A enorme especificidade inerente à sua atividade tem permitido ao futebol tornar-se exceção numa série de assuntos, entre os quais a legislação laboral se tem tornado o mais importante de todos. Tempos houve em que, escudando-se na lei geral do trabalho, alguns futebolistas rescindiam os contratos por “razões psicológicas”, quando tudo o que pretendiam era assinar por clubes rivais, a ganhar mais. Outros saiam limitando-se a dar aos clubes um aviso prévio e vendo depois os seus advogados defender que lhes bastaria pagar o valor correspondente à compensação que lhes faltava receber no remanescente dos seus vínculos, como se fossem um trabalhador comum. Isso, hoje, não é possível. Os clubes fizeram valer a justa pretensão à especificidade, fundada nos elevados valores investidos nos passes dos jogadores, que não podiam ser reduzidos a zero de um momento para o outro. E é isso que inviabiliza a aplicação ao futebol de procedimentos como o do lay-off.
Comecemos a olhar para o caso de forma simplificada e sem sequer introduzir temas como o dos direitos de imagem, que não são salário – e por isso não serão sujeitos a este tipo de cortes –, mas que são onde a generalidade dos futebolistas mais bem pagos vai buscar boa parte dos rendimentos. Uma das coisas que o lay-off permite aos trabalhadores, quando estes se veem privados de dois terços do salário, é a possibilidade de começarem a trabalhar para outras empresas, caso em que a compensação recebida é recalculada ou até anulada. Ora aí está: esta é uma alínea do decreto que foi pensada para permitir aos trabalhadores em geral compensarem a perda de rendimentos com outro tipo de atividade, mas que se a aplicarmos aos futebolistas pode permitir aos jogadores voltarem ao tempo das rescisões sem a devida compensação aos clubes. É isso que os clubes querem? Será que o Benfica quer ver Rúben Dias complementar a sua atividade no Tottenham? Ou que o FC Porto admite ver Alex Telles compensar a perda de rendimento devida ao lay-off com um contrato com o FC Barcelona? Claro que não.

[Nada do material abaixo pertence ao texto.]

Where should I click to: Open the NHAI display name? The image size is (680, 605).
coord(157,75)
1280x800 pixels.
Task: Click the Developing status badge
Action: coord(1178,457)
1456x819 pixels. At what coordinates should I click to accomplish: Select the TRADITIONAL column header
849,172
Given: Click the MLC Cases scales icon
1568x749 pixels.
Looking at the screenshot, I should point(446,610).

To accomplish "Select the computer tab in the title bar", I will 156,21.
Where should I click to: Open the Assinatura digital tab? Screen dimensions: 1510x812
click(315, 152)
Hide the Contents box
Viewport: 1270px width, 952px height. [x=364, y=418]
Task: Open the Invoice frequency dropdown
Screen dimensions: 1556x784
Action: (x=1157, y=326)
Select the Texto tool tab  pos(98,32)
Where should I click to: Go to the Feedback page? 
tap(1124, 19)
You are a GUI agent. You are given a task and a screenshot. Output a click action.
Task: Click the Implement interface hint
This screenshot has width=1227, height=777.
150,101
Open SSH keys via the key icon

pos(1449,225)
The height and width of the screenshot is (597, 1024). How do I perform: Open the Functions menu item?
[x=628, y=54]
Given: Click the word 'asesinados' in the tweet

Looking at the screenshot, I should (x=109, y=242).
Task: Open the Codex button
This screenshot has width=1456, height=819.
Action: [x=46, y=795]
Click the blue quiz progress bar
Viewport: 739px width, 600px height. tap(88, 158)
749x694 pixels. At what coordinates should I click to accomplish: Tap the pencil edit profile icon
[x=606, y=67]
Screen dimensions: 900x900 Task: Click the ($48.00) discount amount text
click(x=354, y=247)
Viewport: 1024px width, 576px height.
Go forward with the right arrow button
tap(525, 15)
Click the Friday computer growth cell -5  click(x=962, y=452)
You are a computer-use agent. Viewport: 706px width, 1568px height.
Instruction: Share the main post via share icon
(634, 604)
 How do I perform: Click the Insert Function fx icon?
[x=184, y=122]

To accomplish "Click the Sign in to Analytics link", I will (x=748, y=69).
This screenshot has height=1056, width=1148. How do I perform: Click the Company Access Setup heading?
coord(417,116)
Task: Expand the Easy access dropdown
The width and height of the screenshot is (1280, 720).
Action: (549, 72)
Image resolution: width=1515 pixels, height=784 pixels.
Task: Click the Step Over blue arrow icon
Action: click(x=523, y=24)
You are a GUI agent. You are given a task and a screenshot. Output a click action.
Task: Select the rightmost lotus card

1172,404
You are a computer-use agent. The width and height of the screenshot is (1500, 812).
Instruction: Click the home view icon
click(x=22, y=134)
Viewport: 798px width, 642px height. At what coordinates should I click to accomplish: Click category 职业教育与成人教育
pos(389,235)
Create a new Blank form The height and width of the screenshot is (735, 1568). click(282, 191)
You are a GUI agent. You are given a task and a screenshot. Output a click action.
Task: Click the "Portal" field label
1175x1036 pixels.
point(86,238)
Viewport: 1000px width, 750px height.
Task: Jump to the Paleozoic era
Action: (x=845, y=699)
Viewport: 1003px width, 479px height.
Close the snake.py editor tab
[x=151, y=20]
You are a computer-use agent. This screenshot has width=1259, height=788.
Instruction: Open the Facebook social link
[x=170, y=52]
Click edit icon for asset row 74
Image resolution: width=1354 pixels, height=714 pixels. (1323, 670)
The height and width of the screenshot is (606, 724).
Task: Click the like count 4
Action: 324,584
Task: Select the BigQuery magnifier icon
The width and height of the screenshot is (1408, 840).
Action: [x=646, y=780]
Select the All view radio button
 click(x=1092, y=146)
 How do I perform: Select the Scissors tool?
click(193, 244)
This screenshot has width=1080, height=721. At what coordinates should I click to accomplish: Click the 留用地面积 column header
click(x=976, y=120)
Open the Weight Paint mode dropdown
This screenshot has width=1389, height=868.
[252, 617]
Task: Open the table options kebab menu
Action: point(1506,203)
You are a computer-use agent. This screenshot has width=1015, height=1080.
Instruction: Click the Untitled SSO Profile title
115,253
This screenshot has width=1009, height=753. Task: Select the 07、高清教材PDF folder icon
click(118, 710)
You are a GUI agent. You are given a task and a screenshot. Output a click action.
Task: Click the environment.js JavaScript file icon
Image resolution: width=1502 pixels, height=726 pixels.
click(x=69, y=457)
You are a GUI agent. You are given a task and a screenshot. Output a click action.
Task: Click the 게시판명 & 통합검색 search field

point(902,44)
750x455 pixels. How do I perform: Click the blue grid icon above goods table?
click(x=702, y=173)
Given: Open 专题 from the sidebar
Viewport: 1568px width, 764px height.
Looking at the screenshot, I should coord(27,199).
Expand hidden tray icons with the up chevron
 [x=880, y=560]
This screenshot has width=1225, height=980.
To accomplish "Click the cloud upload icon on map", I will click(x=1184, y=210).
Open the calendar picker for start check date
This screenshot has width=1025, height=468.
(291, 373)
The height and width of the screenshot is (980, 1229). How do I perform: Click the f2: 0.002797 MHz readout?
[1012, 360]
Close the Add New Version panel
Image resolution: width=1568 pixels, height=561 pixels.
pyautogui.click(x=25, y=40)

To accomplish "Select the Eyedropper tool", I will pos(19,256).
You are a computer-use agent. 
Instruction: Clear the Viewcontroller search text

A FIFA quer impor uma regra geral para atacar o problema da quebra de receitas dos clubes e eu acho que, como princípio, essa é uma ideia válida, para não agravar as desigualdades. Mas esta regra geral parte de um pressuposto errado – o de que o problema é geral. E a verdade é que não é. Nem recorro já às manchetes dos jornais. Ainda hoje, o As dizia que Pogba está mais perto do Real Madrid; o Sport e o Mundo Deportivo falam nas contratações de Lautaro e Neymar pelo FC Barcelona; e a Gazzetta dello Sport aborda o mercado na base das vendas em saldo no Mundo pós-Covid19 e dos sonhos que esta pandemia pode permitir aos clubes italianos. Em Itália, aliás, o acordo entre clubes e jogadores visando a redução dos salários parece estar longe, como está ainda muito mais longe em Inglaterra, onde a resposta dos futebolistas à ideia de redução salarial foi a de que isso prejudicaria grandemente o NHS, o Serviço Nacional de Saúde, que assim se veria privado das suas elevadas contribuições. De 227 milhões de euros em impostos, mais concretamente.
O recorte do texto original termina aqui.